ANDA – Seu livro ‘Ecce Bestia – Libertinagem Com Animais’, aborda de maneira inédita essa abjeta exploração animal, a zoofilia. “Fazem tanta questão de colocar-se bem acima das bestas, inconscientemente, e na intimidade precisam buscar lá no estábulo ou lá no galinheiro a sua autoestima, o seu gozo e a realização dos seus desejos”, diz um trecho. Por que a zoofilia ainda persiste, e adquiriu a aura de tabu?

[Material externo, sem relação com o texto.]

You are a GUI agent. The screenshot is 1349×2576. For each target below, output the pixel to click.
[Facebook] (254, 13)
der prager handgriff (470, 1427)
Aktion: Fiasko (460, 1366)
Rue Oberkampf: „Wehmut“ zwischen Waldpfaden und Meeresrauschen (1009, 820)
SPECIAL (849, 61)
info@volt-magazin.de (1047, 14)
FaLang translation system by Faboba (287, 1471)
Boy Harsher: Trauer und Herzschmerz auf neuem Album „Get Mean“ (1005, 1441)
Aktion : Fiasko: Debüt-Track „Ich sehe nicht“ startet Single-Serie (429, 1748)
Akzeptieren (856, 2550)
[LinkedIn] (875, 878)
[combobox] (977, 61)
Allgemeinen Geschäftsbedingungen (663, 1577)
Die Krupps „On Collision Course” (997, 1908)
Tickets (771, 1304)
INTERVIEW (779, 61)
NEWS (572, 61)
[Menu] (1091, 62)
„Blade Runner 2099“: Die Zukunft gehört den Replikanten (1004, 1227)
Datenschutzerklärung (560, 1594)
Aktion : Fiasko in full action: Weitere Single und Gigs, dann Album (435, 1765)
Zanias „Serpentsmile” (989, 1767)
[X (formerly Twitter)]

Ezio – Todas as críticas que comumente faço à exploração dos homens sobre os animais são baseadas muito mais num certo idealismo, numa certa ideia de como deveria ser, do que na esperança de que as coisas venham a ser diferentes. Não somos uma espécie saudável. As relações entre nós mesmos não deixam dúvidas. Se não precisássemos comer, talvez nossas transações com os outros animais até fossem mais tranquilas. Mas o que se pode esperar de um ser que precisa comer quatro vezes por dia? De uma sociedade ou de uma civilização que para manter-se viva precisa matar milhares de vacas, de galinhas, porcos, coelhos e etc, cotidianamente? Nada! E como viemos assim pelos séculos afora, sem mudanças, ou até piorando, não há chances de que venhamos a ser diferentes. Uns veganos aqui, uns vegetarianos ali, uns abstêmios acolá, mas isso não significa nada diante da imensa horda de carnívoros que mobilizam os açougues e os matadouros todos os dias. Nossa tirania (e também a da grande maioria dos outros animais) começa no estômago. A existência é uma comilança sem fim. E, sinceramente, não acho menos patético e menos absurdo que um tigre, para seguir existindo, precise comer um jacaré, que um gavião devore um sabiá, que uma serpente engula um rato e etc. Toda essa guerra interminável e maliciosa é terrível, sintoma de um projeto de mundo que não tem sentido algum. A zoofilia, diante da barbaridade da matança, não é nada, apenas mais uma das exóticas variáveis do conflito sexual que nos caracteriza…
ANDA – Em um livro seu, menciona uma visita a um canil, repleto de “adotados, adestrados, amados, rejeitados, abusados, escravizados, enjaulados, acorrentados, feitos de cobaia e por fim encaminhados ao matadouro”. O egoísmo humano contabiliza esses ‘depósitos’ de vidas sencientes?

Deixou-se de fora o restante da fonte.